Problem — What are the lines of the listing below, word for word, from the first down to the one that contains "The height and width of the screenshot is (540, 720)."?

Provided records —
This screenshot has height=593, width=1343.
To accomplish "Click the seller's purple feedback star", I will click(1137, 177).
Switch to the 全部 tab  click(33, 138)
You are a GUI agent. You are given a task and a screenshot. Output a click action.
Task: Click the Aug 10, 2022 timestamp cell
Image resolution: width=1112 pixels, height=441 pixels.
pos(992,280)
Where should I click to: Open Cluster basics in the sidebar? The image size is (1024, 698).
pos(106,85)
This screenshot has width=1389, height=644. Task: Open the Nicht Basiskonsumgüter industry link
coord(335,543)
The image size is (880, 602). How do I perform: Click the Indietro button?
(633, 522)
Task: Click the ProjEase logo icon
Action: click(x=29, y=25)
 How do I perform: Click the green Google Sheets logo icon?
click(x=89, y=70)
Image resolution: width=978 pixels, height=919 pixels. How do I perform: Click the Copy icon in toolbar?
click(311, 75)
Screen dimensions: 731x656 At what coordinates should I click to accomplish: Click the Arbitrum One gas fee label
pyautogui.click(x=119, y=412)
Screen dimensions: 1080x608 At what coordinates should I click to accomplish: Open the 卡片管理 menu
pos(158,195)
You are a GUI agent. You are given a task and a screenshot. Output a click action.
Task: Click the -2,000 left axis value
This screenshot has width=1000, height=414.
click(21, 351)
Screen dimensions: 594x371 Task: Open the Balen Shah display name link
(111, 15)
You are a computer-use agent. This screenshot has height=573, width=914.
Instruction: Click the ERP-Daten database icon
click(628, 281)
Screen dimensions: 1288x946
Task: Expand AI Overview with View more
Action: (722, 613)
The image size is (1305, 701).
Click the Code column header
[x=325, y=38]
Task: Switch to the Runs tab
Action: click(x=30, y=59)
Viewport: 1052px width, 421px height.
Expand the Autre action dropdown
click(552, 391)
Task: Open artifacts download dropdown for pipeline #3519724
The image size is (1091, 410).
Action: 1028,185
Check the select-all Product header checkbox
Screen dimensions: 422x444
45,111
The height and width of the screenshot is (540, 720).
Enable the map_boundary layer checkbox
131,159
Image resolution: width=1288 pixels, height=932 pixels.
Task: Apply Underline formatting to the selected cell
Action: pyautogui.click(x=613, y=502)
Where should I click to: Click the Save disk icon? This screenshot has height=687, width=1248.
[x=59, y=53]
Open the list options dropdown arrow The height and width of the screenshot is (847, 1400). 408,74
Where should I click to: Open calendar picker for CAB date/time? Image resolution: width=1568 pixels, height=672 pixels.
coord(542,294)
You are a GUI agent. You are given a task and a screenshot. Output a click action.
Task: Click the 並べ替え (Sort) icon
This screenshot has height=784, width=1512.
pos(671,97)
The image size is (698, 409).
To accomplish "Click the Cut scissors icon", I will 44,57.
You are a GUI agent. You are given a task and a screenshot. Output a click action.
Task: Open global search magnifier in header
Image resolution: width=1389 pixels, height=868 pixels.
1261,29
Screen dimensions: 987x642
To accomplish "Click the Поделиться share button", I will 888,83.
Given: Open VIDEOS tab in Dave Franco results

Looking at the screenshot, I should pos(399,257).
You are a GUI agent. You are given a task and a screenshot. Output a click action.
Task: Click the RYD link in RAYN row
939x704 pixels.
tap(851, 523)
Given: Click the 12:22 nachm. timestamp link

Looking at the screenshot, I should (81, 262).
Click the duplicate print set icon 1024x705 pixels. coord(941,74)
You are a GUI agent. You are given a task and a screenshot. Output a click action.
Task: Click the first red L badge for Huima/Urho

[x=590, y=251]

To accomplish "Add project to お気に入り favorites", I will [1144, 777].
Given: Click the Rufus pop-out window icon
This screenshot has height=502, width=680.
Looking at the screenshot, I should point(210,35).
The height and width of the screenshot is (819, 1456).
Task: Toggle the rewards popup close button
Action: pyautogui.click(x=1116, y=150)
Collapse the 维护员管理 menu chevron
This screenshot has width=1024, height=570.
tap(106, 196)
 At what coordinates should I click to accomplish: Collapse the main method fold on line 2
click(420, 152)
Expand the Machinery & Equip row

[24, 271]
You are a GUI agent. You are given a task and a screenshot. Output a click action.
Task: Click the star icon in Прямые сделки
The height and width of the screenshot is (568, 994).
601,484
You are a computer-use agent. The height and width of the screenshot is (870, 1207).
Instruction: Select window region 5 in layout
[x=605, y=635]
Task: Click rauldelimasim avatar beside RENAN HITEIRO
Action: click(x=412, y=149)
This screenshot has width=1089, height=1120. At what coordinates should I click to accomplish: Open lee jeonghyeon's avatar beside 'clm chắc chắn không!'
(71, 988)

The completed task —
This screenshot has height=593, width=1343.
To accomplish "Click the seller's purple feedback star", I will click(1137, 177).
Switch to the 全部 tab  click(33, 138)
You are a GUI agent. You are given a task and a screenshot. Output a click action.
Task: Click the Aug 10, 2022 timestamp cell
Image resolution: width=1112 pixels, height=441 pixels.
pos(992,280)
Where should I click to: Open Cluster basics in the sidebar? The image size is (1024, 698).
pos(106,85)
This screenshot has width=1389, height=644. Task: Open the Nicht Basiskonsumgüter industry link
coord(335,543)
The image size is (880, 602). How do I perform: Click the Indietro button?
(633, 522)
Task: Click the ProjEase logo icon
Action: click(x=29, y=25)
 How do I perform: Click the green Google Sheets logo icon?
click(x=89, y=70)
Image resolution: width=978 pixels, height=919 pixels. How do I perform: Click the Copy icon in toolbar?
click(311, 75)
Screen dimensions: 731x656 At what coordinates should I click to accomplish: Click the Arbitrum One gas fee label
pyautogui.click(x=119, y=412)
Screen dimensions: 1080x608 At what coordinates should I click to accomplish: Open the 卡片管理 menu
pos(158,195)
You are a GUI agent. You are given a task and a screenshot. Output a click action.
Task: Click the -2,000 left axis value
This screenshot has width=1000, height=414.
click(21, 351)
Screen dimensions: 594x371 Task: Open the Balen Shah display name link
(111, 15)
You are a computer-use agent. This screenshot has height=573, width=914.
Instruction: Click the ERP-Daten database icon
click(628, 281)
Screen dimensions: 1288x946
Task: Expand AI Overview with View more
Action: (722, 613)
The image size is (1305, 701).
Click the Code column header
[x=325, y=38]
Task: Switch to the Runs tab
Action: click(x=30, y=59)
Viewport: 1052px width, 421px height.
Expand the Autre action dropdown
click(552, 391)
Task: Open artifacts download dropdown for pipeline #3519724
The image size is (1091, 410).
Action: 1028,185
Check the select-all Product header checkbox
Screen dimensions: 422x444
45,111
The height and width of the screenshot is (540, 720).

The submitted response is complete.